◆ **Exercise requirements**:
From the article on the Anthony Joshua–Jarrell Miller fight, extract everything from "The Ring Magazine's" down to "native United Kingdom.", word for word.
----- Selected extract -----
Anthony Joshua to face Jarrell Miller in U.S. debut on June 1 at Madison Square Garden

Three-belt heavyweight world titleholder Anthony Joshua and top contender Jarrell Miller will meet on June 1 at Madison Square Garden, sources told FightNights.com on Friday.

The Ring Magazine's Mike Coppinger was first to report the story.

The fight, which will stream on DAZN in the United States, is not yet finalized. However, an official announcement could come as soon as next week.

The fight would mark the U.S. debut for Joshua (22-0, 21 KO's), 29, who has never boxed outside his native United Kingdom.

Joshua, the 2012 Olympic super heavyweight gold medalist, is a man who needs no introduction. He regularly draws sold-out crowds, including a British-record 90,000 at Wembley Stadium in London for his electrifying 11th-round knockout of all-time great Wladimir Klitschko in the 2017 fight of the year.

Joshua will make his seventh title defense against New York's Miller (23-0-1, 20 KO's). The 30-year-old has won 11 of his last 12 bouts by knockout, including a fourth-round KO of Bogdan Dinu in November. Joshua is also coming off a knockout win himself, though, a much more significant one. He scored a seventh-round knockout of longtime contender Alexander Povetkin last September, a bout that Joshua was arguably losing before a crushing right hand changed the tale.

It was widely believed that Joshua was going to take on British rival Dillian Whyte (25-1, 18 KO's) in a rematch on April 13 at Wembley Stadium. However, both sides could not agree on the financial terms. Whyte even told the media last month that the offer he had received was "ridiculous." That was when Eddie Hearn, Joshua's promoter, began the quest to find another opponent for Joshua, and Miller was the perfect fit.

Joshua was ringside for the Canelo Alvarez-Rocky Fielding fight, where Canelo scored a third-round KO to win a secondary world title at 168-pounds before a partisan crowd of 20,112, in a bout that Hearn co-promoted. After that, it was rumored in boxing circles that Joshua could eventually make his U.S. debut. Furthermore, it added fuel to the notion that a fight between Joshua and WBC titlist Deontay Wilder (40-0-1, 39 KO's), could finally happen sooner than expected -- in the United States perhaps -- in what is probably the most anticipated megafight in boxing today.

Wilder will have to get past Tyson Fury in a rematch before that happens. They fought to a controversial draw in a scintillating affair last December, and the sequel is likely to take place in April or May at Barclays Center in Brooklyn.

If Joshua and Wilder are both triumphant in their fights, a fall showdown between two of the most explosive heavyweights in recent memory, could be inevitable. With Joshua facing a top challenger, DAZN executives hope to reel in more subscribers one month after Canelo, who signed a record $365 million deal with the new streaming service last September, faces Daniel Jacobs in a middleweight world title unification fight on May 4 at T-Mobile Arena in Las Vegas.
----- Supplied data -----
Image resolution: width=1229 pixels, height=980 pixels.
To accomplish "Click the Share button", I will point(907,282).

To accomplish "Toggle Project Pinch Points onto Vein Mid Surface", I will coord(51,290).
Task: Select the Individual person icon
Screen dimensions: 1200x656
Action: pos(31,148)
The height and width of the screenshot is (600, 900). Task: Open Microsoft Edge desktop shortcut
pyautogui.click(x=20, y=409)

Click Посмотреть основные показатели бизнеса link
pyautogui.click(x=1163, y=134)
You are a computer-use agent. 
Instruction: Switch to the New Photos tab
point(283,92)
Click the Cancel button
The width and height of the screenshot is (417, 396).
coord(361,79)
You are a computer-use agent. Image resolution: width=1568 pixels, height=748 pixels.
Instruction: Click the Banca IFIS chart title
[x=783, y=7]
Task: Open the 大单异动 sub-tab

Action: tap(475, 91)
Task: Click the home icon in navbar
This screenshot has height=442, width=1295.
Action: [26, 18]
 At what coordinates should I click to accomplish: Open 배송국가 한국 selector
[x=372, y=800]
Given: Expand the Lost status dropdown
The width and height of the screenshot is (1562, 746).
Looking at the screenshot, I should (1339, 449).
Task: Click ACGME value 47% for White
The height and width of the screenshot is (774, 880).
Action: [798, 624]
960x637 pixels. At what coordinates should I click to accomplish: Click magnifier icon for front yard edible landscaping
-----
◆ **Written solution**:
The Ring Magazine's Mike Coppinger was first to report the story.

The fight, which will stream on DAZN in the United States, is not yet finalized. However, an official announcement could come as soon as next week.

The fight would mark the U.S. debut for Joshua (22-0, 21 KO's), 29, who has never boxed outside his native United Kingdom.